WHAT NEEDS TO BE DONE - Beginning at the line that includes "Top Pharmacy Job: Dual" in the entries below, print each line exactly as it appears, through the last one.

EXERCISE DATA -
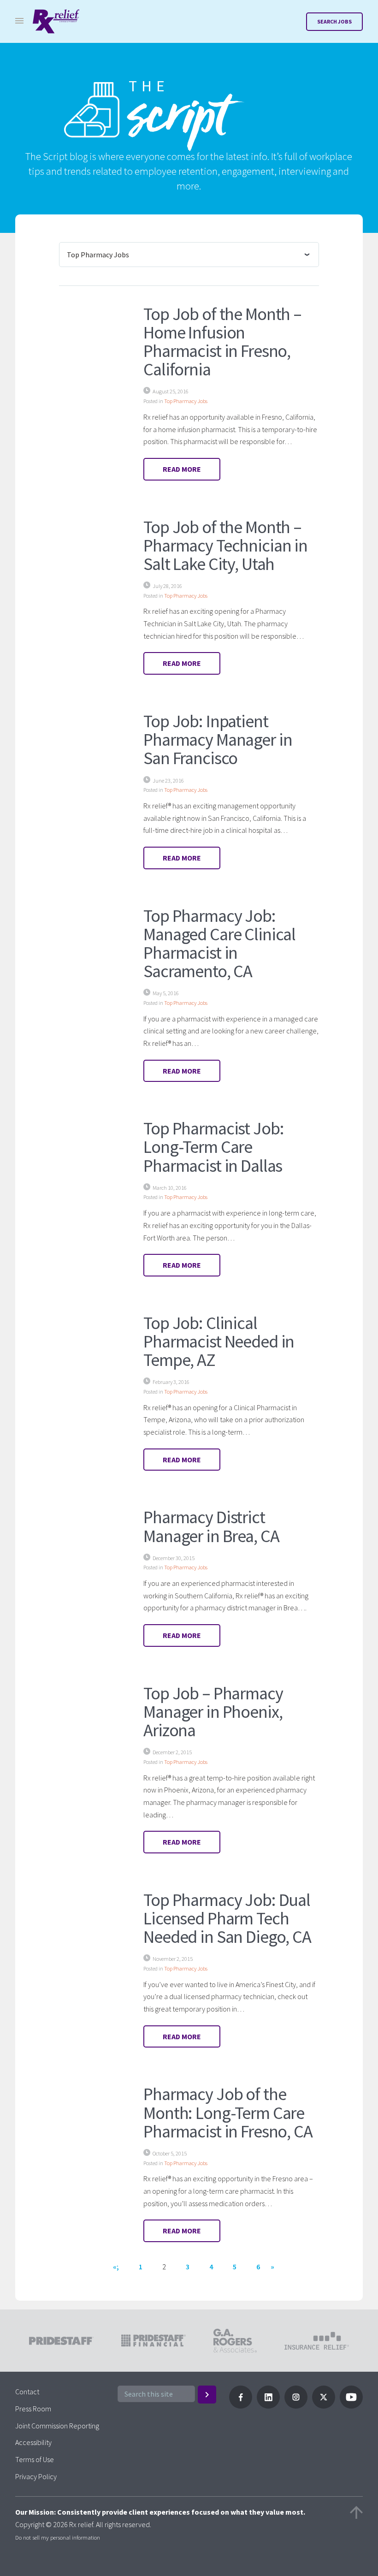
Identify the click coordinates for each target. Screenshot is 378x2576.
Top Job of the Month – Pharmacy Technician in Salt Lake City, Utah (225, 545)
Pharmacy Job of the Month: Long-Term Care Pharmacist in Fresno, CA (227, 2112)
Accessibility (33, 2442)
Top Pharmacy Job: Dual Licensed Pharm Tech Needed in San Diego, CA (227, 1917)
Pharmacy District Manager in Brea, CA (211, 1526)
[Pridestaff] (56, 21)
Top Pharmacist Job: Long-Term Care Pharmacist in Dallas (213, 1146)
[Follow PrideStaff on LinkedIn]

EXERCISE RESPONSE -
Top Pharmacy Job: Dual Licensed Pharm Tech Needed in San Diego, CA (227, 1917)
Pharmacy District Manager in Brea, CA (211, 1526)
[Pridestaff] (56, 21)
Top Pharmacist Job: Long-Term Care Pharmacist in Dallas (213, 1146)
[Follow PrideStaff on LinkedIn]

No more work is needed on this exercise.